Snell's Law Calculator
Calculate the refraction angle between two media.
What is Snell's Law?
Snell's law describes how light bends when passing from one transparent material to another. When light crosses the boundary between air and water, glass and diamond, or any two media with different optical densities, it changes direction. This refraction explains why a straw looks bent in a glass of water, why pools appear shallower than they are, and how lenses focus light to form images.
Picture sunlight striking a lake surface at a 30° angle from the vertical (angle of incidence). Air has refractive index n₁ = 1.00, water has n₂ = 1.33. Snell's law states n₁ sin(θ₁) = n₂ sin(θ₂). Plugging in: 1.00 × sin(30°) = 1.33 × sin(θ₂). So 0.5 = 1.33 × sin(θ₂), giving sin(θ₂) = 0.376. The refracted angle is θ₂ = arcsin(0.376) = 22.1°. The light bends toward the vertical, making underwater objects appear shifted from their true position.
Willebrord Snellius discovered this relationship in 1621, though Ibn Sahl described it in Baghdad 600 years earlier. The law emerges from light's wave nature — light slows in denser media, and the change in speed causes the wavefront to pivot. The refractive index n = c/v measures how much light slows: n = 1.33 means light travels 1.33 times slower in water than in vacuum. This fundamental principle enables eyeglasses, cameras, microscopes, fiber optics, and rainbows.
How it Works: Formulas Explained
Snell's law is n₁ sin(θ₁) = n₂ sin(θ₂), where n₁ and n₂ are the refractive indices of the first and second media, and θ₁ and θ₂ are the angles of incidence and refraction measured from the normal (perpendicular) to the surface. All angles in Snell's law measure from the normal, not from the surface — a common source of errors. If a ray strikes a surface at 40° from the surface, the angle from normal is 90° - 40° = 50°.
Refractive index quantifies how much a material slows light. Vacuum has n = 1 exactly. Air is nearly 1 (1.0003, usually rounded to 1.00). Water is 1.33, crown glass 1.52, flint glass 1.62, and diamond 2.42. Higher index means more bending. When light enters a higher-index material (air to water), it bends toward the normal (θ₂ < θ₁). When entering lower-index (water to air), it bends away from normal (θ₂ > θ₁).
The law can be rearranged to solve for any variable.
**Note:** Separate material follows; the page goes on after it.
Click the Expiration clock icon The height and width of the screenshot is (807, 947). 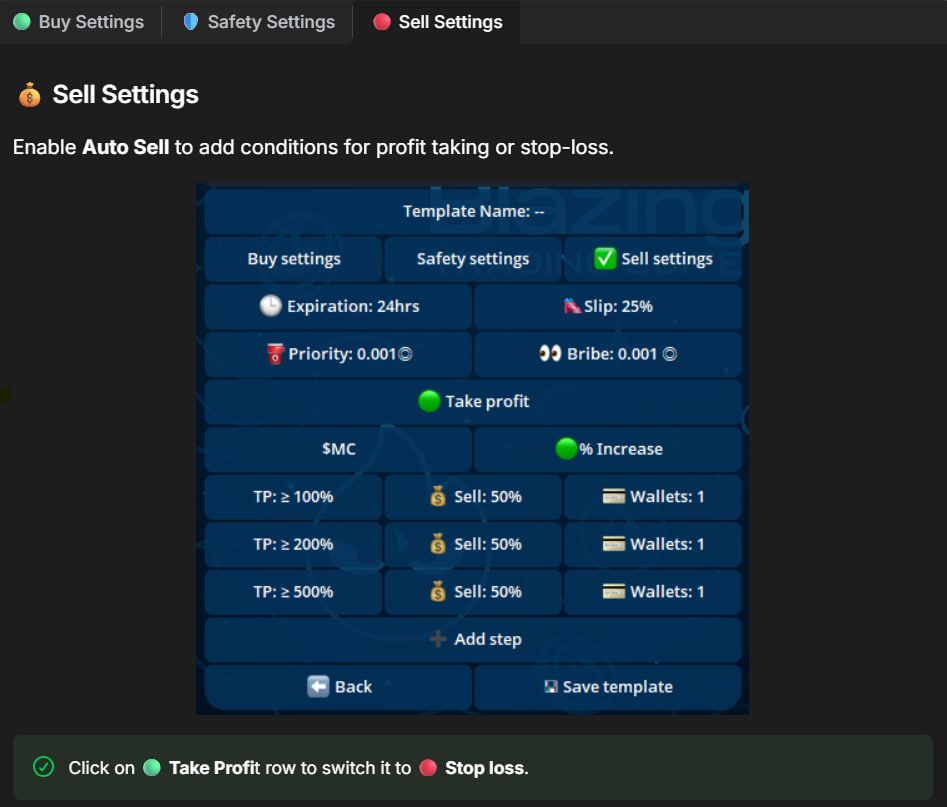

For the refracted angle: θ₂ = arcsin[(n₁/n₂) × sin(θ₁)]. For the incident angle: θ₁ = arcsin[(n₂/n₁) × sin(θ₂)]. For the second index: n₂ = n₁ × sin(θ₁)/sin(θ₂). When n₁ > n₂ and the incident angle exceeds the critical angle, total internal reflection occurs — no light escapes. The critical angle is θ_c = arcsin(n₂/n₁).
Working through a complete example: A laser beam in air (n₁ = 1.00) strikes a glass prism (n₂ = 1.52) at 45° from normal. The refracted angle is θ₂ = arcsin[(1.00/1.52) × sin(45°)] = arcsin[0.658 × 0.707] = arcsin(0.465) = 27.7°. Inside the glass, the beam travels at 27.7° from normal — bent 17.3° toward the perpendicular. When it exits the opposite face back into air, it bends away from normal by the same amount, returning to 45°.
Step-by-Step Guide
- Identify the two media and their refractive indices. Look up n values: air = 1.00, water = 1.33, typical glass = 1.50-1.52, diamond = 2.42, ethanol = 1.36, sapphire = 1.77. For unknown materials, you may need to solve for n using measured angles. Note which medium the light starts in (n₁) and which it enters (n₂).
- Measure the angle of incidence from the normal. The normal is an imaginary line perpendicular to the surface at the point where light strikes. If the problem gives the angle from the surface, subtract from 90°. A ray at 35° to the surface has θ₁ = 90° - 35° = 55° from normal. Always use angles from normal in Snell's law.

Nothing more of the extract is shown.